Schritt 3: Zentrale Lieferantenverwaltung

Alle Lieferanten werden digital gebündelt. Mitarbeiter müssen nicht mehr auf verschiedenen Websites einkaufen, sondern haben alle Kataloge an einem Ort. Das schafft Übersicht und ermöglicht echte Preisvergleiche.

Legen Sie für jeden Lieferanten Stammdaten an:

  • Kontaktdaten
  • Lieferkonditionen
  • Rabattvereinbarungen
  • Lieferzeiten
  • Mindestbestellmengen

Schritt 4: Automatisierte Bestellprozesse

Über Mindestbestände lösen Systeme eigenständig Bestellanfragen aus. Das Herzstück der digitalen Beschaffung sind intelligente Bestellregeln:

  • Bei Unterschreitung des Mindestbestands wird automatisch eine Bestellung vorgeschlagen
  • Häufig benötigte Materialien werden in größeren Mengen mit Rabatt eingekauft
  • Saisonale Schwankungen werden berücksichtigt
  • Lieferzeiten fließen in die Bestellzeitpunkte ein

Die Automatisierung übernimmt die Routinearbeit, während strategische Entscheidungen beim Menschen bleiben.

Schritt 5: Mobile Lösungen auf der Baustelle

Per Smartphone können Materialien gescannt, bestellt und dokumentiert werden. Der Elektriker auf der Baustelle scannt den Barcode einer leeren Kabelrolle und löst damit automatisch eine Nachbestellung aus, ohne Anruf, ohne Notizzettel, ohne Verzögerung.

Mobile Apps ermöglichen:

  • Materialbuchungen direkt auf der Baustelle
  • Fotodokumentation von Materialschäden
  • Sofortbestellungen bei Engpässen
  • Echtzeit-Bestandsabfragen

5. Unverzichtbare digitale Werkzeuge für Handwerksbetriebe

Die Auswahl der richtigen digitalen Werkzeuge entscheidet über Erfolg oder Misserfolg der Digitalisierung.
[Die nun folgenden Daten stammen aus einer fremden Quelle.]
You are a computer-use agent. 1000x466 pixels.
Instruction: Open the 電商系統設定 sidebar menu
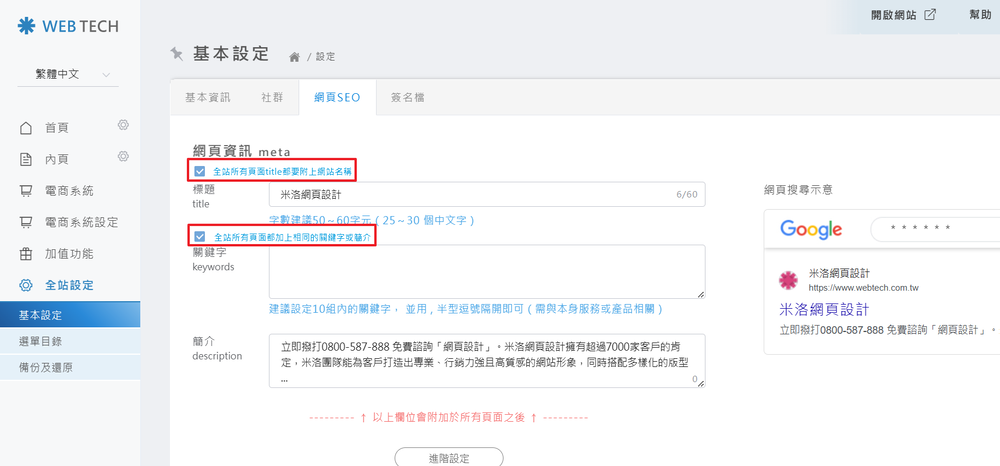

Folgende Lösungstypen haben sich bewährt:

Mobile Bestell-Apps

Apps wie die Würth App, ToolSense oder spezialisierte Handwerker-Lösungen ermöglichen Bestellungen von unterwegs. Sie sind besonders wertvoll für Betriebe mit vielen Außeneinsätzen.

Cloud-Lagerverwaltung

Cloudbasierte Systeme synchronisieren Lagerbestände in Echtzeit über alle Standorte hinweg. Jeder Mitarbeiter sieht sofort, wo welches Material verfügbar ist.

Digitale Lieferantenkataloge

Statt gedruckter Kataloge greifen Mitarbeiter auf aktuelle Online-Kataloge mit Preisen, Verfügbarkeiten und technischen Datenblättern zu.

Barcode- und QR-Scanner

Einfache Scanner oder Smartphone-Apps beschleunigen die Materialerfassung enorm und reduzieren Tippfehler auf null.

Das Mittelstand-Digital Zentrum Handwerk bietet kostenlose Beratung und Praxisbeispiele für die Auswahl geeigneter digitaler Werkzeuge im Handwerk.

6. Digitale Lagerführung richtig umsetzen

Digitale Lagerhaltung sorgt dafür, dass alles zur richtigen Zeit am richtigen Ort ist. Sie ist das Rückgrat einer funktionierenden digitalen Beschaffung.

Echtzeit-Bestandsverfolgung

Materialverbrauch wird automatisch dokumentiert. Jede Entnahme, jede Rückgabe und jeder Zugang werden in Echtzeit erfasst. Das System weiß immer genau, was wo lagert.

Barcode- und QR-Scanning

Einfaches Scannen ersetzt handschriftliche Bestelllisten. Ein Scan dauert zwei Sekunden – das manuelle Notieren und spätere Übertragen kostet Minuten und ist fehleranfällig.

Intelligente Bestellpunkte

Das System weiß genau, wann nachbestellt werden muss. Es berücksichtigt:

  • Durchschnittlichen Verbrauch
  • Saisonale Schwankungen
  • Lieferzeiten des Lieferanten
  • Mindestbestellmengen
  • Lagerkapazitäten

Lagerplatz-Optimierung

Digitale Systeme schlagen optimale Lagerplätze vor: Schnelldreher griffbereit, Langsamdreher weiter hinten, schwere Teile unten, häufig zusammen benötigte Artikel nebeneinander.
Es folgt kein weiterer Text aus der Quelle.